IC221: Systems Programming (SP14)


Home Policy Calendar Syllabus Resources Piazza

Lec 19: File Links: Hard and Symbolic

Table of Contents

1 Kernel Data Structures Review

In the lats lesson, we looked at the way the different kernel file data structures provide a way to understand the way we've been access and using open files. Today, we continue that discussion, this time at the level of the v-nodes/i-nodes, the lowest level structure describing how to access the underlying file. To review, let's take a look at the data structures gain.

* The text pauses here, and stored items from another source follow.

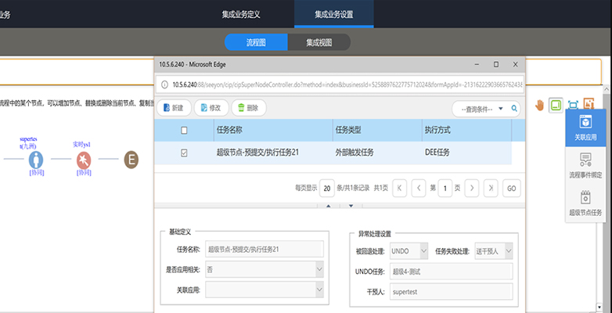Click the end node E circle
This screenshot has width=612, height=313.
(x=131, y=160)
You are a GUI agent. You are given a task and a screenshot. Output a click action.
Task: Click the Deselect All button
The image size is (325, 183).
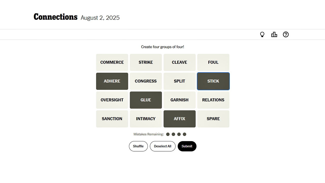[163, 146]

fs-kernel-datastructures.png

Figure 1: Kernel File System Data Structures

Moving from left to right: Every process has an entry in the process table that contains information about open files, indexed by file descriptor numbers; the process table references an open file table in the kernel, which contains information about the current state of the file, like the offset; and, then on the far right, is the v-node/i-nodes, which represent a virtual representation of the file (v-node) and the actual mechanisms needed to open the file/device (i-node).

This lesson will explore the v-node/i-node relationship and how this translates into the file system. In particular, we will explore file linking, which comes in two varieties, hard links and symbolic links.

2 Hard Links

The technical term of linking refers to the process of a file system entry linking to an underlying file-block as it exists on disc. It is an abstraction that enables us to view the file system and the underlying storage of data separately. The v-node and the i-node abstraction is the same as linking; the v-nodes are the file system enteries while the i-nodes represent the underlying storage mechanisms for that data within that file.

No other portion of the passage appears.